Another thing to look at when assessing your bank’s effectiveness is to look at their lending standards. Are you a candidate for personal loans if you need one? How easy would it be for you to get a mortgage loan? What about a new car loan? Find out what the lending requirements are for your current institution. Because of the economy, most banks are only lending to customers with a credit score of 730 and up. If you’re score is not in the 700s, now is a great time to start working on it. Get a copy of your free credit report from the three reporting agencies. For a clear picture, visit Smartmoney.com and use their calculators to see how a credit score can alter various payments, both monthly and overall.
Banks that are faltering need to raise cash any way they can and fees are a great tactic they use. Check with your bank to find out how expansive their ATM network is. Limited ATMs mean more fees for you to pay, both from your bank and the bank you use for your transaction. You could switch to a bank with better ATM saturation or join a credit union that has a surcharge-free ATM system. There are also some online banks, such as UFBDirect.com, that will reimburse you up to $4.50 a month for ATM fees.
It’s no longer a secret that banks generate an estimated $17.5 billion dollars annually from overdraft fees. One way to minimize this is to link your checking account to your savings account. If you checking account is too low for a charge, it automatically defaults to your savings account. There will be a transfer fee, but it normally is much lower than a $25 overdraft fee.
Credit card rates
Finally, check to see if your bank has raised your credit card interest rate, lowered your limits or canceled your cards.
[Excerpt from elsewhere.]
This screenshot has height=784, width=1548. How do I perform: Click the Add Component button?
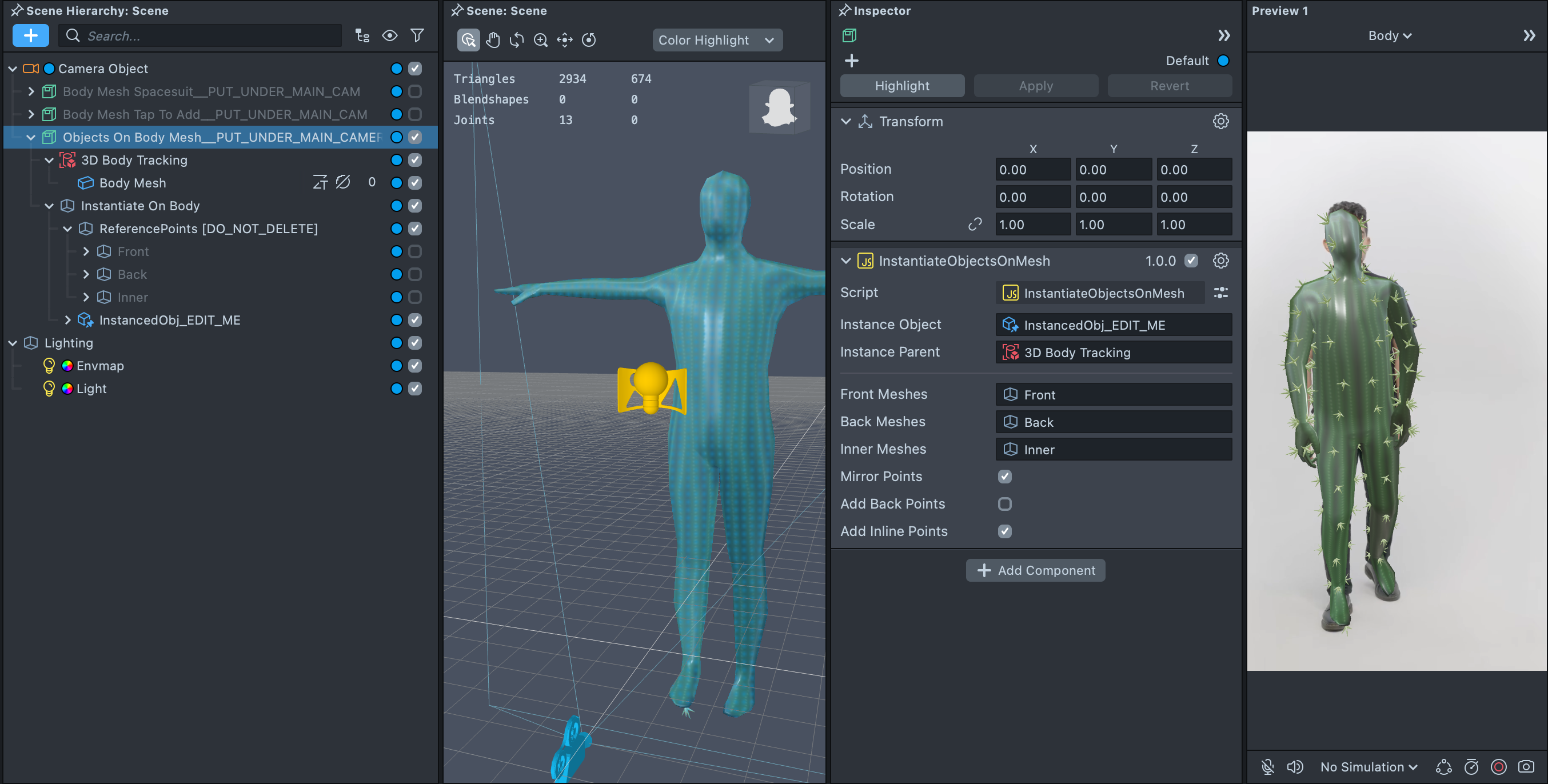coord(1035,570)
If any terms have changed on your credit card, call customer service and ask to have your previous agreement reinstated.
If your bank lowered limits on your credit cards that means you have to pay down your balance as soon as possible. You want to avoid damage to your credit score due to a higher debt ratio. Normally it’s acceptable to have 50% of your limit or less charged, without damaging your credit. Slashed limits can put you well below this limit, so be sure to check and alter your charges accordingly.
In the end it’s up to consumers to protect their finances. Whatever bank has your savings, check up on its policies to make sure that it is still serving your needs, post-recession. Watch for FDIC insurance, interest rates, lending for mortgage loans and personal loans, the fees your bank charges and what credit card rates they have. These five topics can tell you whether or not you should stay with your current bank, or find a new one.